**TEXT FOR ANALYSIS**
---

Common gastrointestinal side effects of opioids such as the hydrocodone in Vicodin include nausea, vomiting, constipation and dry mouth. Constipation is more common for consumers who use Vicodin tablets as compared to other forms of Vicodin.
Gastrointestinal side effects with the use of acetaminophen are rare except in alcoholic individuals and after toxic overdose. Doctors have rarely reported cases of acute pancreatitis in patients taking Vicodin.
The acetaminophen in Vicodin may bring about acute biliary pain, or discomfort in the liver, gall bladder and the ducts that connect the two organs.
The adverse effects of the hydrocodone component of Vicodin are generally similar to the adverse effects observed with other narcotic analgesics. Most people tolerate the acetaminophen in Vicodin generally well when taking therapeutic doses.
Vicodin may also cause mental clouding and impair your physical and mental performance.
Vicodin may cause genitourinary side effects including spasms and urinary retention.
Rarely, acetaminophen use will result in a condition characterized by low blood platelets. This may be due to a hypersensitivity to the major metabolite of acetaminophen, acetaminophen glucuronide.
Acute overdose may cause high hemoglobin levels resulting in cyanosis, or a bluish tint around the eyes, mouth and fingernails.
Alcoholic patients may develop liver damage after consuming even modest doses of acetaminophen.
Severe overdose of the acetaminophen component of Vicodin may result in liver damage that may reverse itself if the patient does not die. Acetaminophen overdose often occurs after an individual uses multiple products that contain acetaminophen.
People with liver disease are more likely to experience adverse reactions after taking Vicodin; these side effects may be more severe in these consumers.
Alcoholic patients face an increased risk for hepatic side effects including hepatitis, which can be fatal. These side effects may be dose dependent, meaning high doses pose a more significant threat that low doses. Several doctors have reported patients suffering liver damage after using long-term acetaminophen at therapeutic doses, even though the patients had no other risk factors such as alcoholism.
Hypersensitivity side effects to the acetaminophen in Vicodin are rare.
Massive overdose of acetaminophen may cause metabolic side effects including metabolic acidosis, which is condition characterized by too much acid in the system.

---

**EXTRACTED DATA**

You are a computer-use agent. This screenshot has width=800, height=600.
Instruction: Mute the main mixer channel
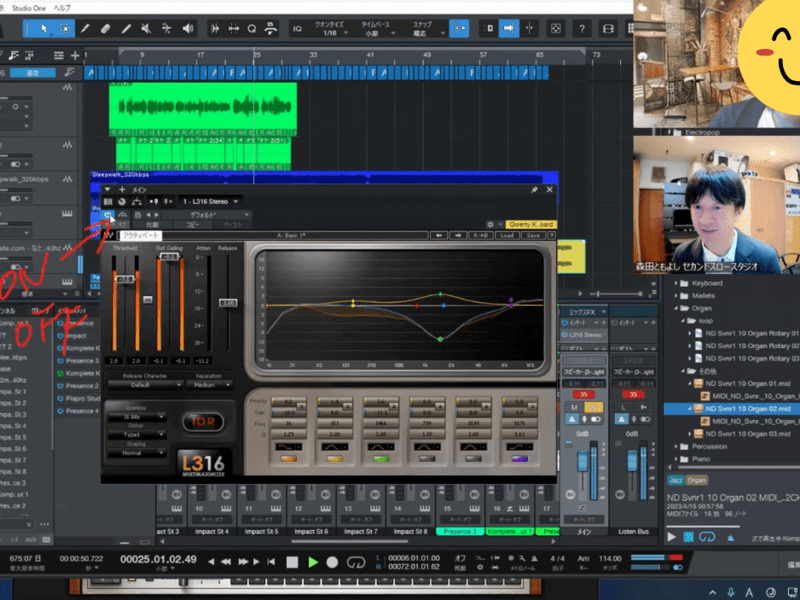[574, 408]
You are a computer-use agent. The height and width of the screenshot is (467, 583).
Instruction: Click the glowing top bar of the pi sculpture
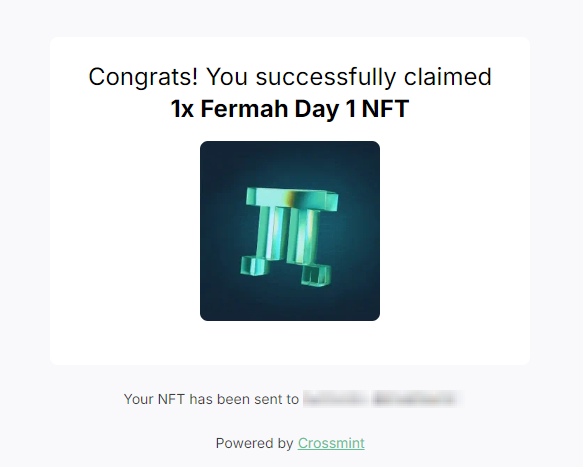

---

**WORK INSTRUCTIONS**
1: Rewrite the text on Vicodin side effects between "The acetaminophen in Vicodin may" and "and mental performance.", inclusive, with "acetaminophen" changed to "paracetamol" throughout.
2: Extend the text on Vicodin side effects with a few more sentences that pick up after its final sentence.

**OUTPUTS BY TASK**
1:
The paracetamol in Vicodin may bring about acute biliary pain, or discomfort in the liver, gall bladder and the ducts that connect the two organs.
The adverse effects of the hydrocodone component of Vicodin are generally similar to the adverse effects observed with other narcotic analgesics. Most people tolerate the paracetamol in Vicodin generally well when taking therapeutic doses.
Vicodin may also cause mental clouding and impair your physical and mental performance.

2:
The hydrocodone in Vicodin depresses your nervous system in a way that relieves pain and reduces cough. Nervous system adverse reactions include mental depression, dizziness and lightheadedness. Vicodin use can also cause symptoms of CNS depression including stupor, delirium, extreme sleepiness and the emotional opposite of euphoria, dysphoria. Vicodin may also stimulate the nervous system and cause agitation.
Hydrocodone reduces cough by acting directly on the area of the brain responsible for breathing. This action may cause respiratory depression, which is sometimes fatal.
Other adverse reactions include physical dependence and withdrawal symptoms after a missed dose, a low dose or a dose of naloxone to reduce opioid levels. Withdrawal symptoms may include agitation, restlessness, anxiety, insomnia and tremor. Other withdrawal symptoms are abdominal cramps, blurred vision, vomiting and sweating.
The acetaminophen component of Vicodin rarely causes side effects associated with the kidneys and renal system. Adverse renal effects are most often common after overdose, from chronic abuse often with multiple analgesics or in association with liver damage relating to acetaminophen use.
Some types of kidney disease associated with Vicodin use occur in conjunction with liver failure, but rarely some Vicodin consumers without liver failure develop kidney disease.
The adverse effects of the hydrocodone in Vicodin may be more likely and more severe in patients with renal insufficiency.
The hydrocodone in Vicodin acts directly on the breathing center in the brain. Hydrocodone may cause the brain to "forget" to breathe, resulting in dangerous respiratory depression and other breathing problems.
Vicodin may impair hearing or cause permanent hearing loss, predominately in cases of chronic overdose.